■ **Task prompt**:
Find the line containing "학원인터넷차단 (284, 2355)" in the records below. Copy exactly that line and each one after it, ending at the line containing "필수조치 (278, 2300)", and nothing more.

■ **Data extracted from a collection**:
::::
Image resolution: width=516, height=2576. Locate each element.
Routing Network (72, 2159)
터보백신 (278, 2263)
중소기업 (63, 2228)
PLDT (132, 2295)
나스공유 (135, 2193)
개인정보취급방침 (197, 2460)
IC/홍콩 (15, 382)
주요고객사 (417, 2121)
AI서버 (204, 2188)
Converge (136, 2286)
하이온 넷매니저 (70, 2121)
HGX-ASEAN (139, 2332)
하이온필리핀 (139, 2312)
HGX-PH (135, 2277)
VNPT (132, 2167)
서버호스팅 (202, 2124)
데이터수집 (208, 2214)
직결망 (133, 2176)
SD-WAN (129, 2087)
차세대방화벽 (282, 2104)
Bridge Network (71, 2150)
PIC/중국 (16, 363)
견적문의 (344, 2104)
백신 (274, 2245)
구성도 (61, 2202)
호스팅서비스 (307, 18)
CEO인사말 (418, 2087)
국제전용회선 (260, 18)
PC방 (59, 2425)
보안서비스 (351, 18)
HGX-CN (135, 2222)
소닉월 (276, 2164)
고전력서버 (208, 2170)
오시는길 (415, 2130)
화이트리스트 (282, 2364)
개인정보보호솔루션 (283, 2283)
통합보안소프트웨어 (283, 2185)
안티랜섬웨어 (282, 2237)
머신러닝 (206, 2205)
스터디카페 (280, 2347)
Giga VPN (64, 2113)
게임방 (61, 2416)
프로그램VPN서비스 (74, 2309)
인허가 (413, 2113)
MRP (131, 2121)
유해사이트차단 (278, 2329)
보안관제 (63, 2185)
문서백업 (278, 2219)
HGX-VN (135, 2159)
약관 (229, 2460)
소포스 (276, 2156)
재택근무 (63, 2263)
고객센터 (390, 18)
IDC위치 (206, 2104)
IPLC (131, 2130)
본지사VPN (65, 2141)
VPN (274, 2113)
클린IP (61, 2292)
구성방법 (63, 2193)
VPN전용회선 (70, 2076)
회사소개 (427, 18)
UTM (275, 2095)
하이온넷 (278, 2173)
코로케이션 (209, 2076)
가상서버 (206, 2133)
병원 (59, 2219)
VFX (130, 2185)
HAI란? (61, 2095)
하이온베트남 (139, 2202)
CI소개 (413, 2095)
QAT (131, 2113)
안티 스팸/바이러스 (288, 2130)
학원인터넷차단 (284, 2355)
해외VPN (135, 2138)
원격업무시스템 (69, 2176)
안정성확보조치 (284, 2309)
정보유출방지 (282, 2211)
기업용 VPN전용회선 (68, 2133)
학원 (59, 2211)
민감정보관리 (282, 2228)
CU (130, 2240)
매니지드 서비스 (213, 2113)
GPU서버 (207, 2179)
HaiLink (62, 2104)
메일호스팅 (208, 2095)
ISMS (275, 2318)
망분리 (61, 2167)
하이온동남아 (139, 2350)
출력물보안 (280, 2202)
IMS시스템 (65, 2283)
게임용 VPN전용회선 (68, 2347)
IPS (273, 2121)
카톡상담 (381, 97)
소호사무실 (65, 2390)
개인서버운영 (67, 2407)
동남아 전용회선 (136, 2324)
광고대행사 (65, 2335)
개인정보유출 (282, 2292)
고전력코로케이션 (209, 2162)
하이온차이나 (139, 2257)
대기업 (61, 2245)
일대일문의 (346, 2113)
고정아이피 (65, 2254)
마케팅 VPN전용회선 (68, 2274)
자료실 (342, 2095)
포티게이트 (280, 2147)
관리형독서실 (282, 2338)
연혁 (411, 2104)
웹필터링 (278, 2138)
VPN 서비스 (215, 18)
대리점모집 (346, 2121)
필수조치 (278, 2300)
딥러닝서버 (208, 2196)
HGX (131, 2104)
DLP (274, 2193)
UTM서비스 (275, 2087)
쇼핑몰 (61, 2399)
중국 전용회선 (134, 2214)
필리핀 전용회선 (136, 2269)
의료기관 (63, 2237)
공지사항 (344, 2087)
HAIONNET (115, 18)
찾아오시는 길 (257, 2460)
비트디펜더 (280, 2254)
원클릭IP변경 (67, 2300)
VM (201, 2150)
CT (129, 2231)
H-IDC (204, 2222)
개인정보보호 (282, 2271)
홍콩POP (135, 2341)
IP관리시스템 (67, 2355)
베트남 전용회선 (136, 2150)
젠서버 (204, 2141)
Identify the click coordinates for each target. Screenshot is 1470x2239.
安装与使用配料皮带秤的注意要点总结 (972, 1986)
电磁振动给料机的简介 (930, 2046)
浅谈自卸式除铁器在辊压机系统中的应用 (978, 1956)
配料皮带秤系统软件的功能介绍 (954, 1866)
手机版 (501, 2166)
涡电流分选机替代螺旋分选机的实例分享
::::
■ **Response to the exercise**:
학원인터넷차단 (284, 2355)
해외VPN (135, 2138)
원격업무시스템 (69, 2176)
안정성확보조치 (284, 2309)
정보유출방지 (282, 2211)
기업용 VPN전용회선 (68, 2133)
학원 (59, 2211)
민감정보관리 (282, 2228)
CU (130, 2240)
매니지드 서비스 (213, 2113)
GPU서버 (207, 2179)
HaiLink (62, 2104)
메일호스팅 (208, 2095)
ISMS (275, 2318)
망분리 (61, 2167)
하이온동남아 (139, 2350)
출력물보안 (280, 2202)
IMS시스템 (65, 2283)
게임용 VPN전용회선 (68, 2347)
IPS (273, 2121)
카톡상담 (381, 97)
소호사무실 (65, 2390)
개인서버운영 (67, 2407)
동남아 전용회선 (136, 2324)
광고대행사 (65, 2335)
개인정보유출 (282, 2292)
고전력코로케이션 (209, 2162)
하이온차이나 (139, 2257)
대기업 (61, 2245)
일대일문의 (346, 2113)
고정아이피 (65, 2254)
마케팅 VPN전용회선 (68, 2274)
자료실 (342, 2095)
포티게이트 (280, 2147)
관리형독서실 (282, 2338)
연혁 (411, 2104)
웹필터링 (278, 2138)
VPN 서비스 (215, 18)
대리점모집 (346, 2121)
필수조치 (278, 2300)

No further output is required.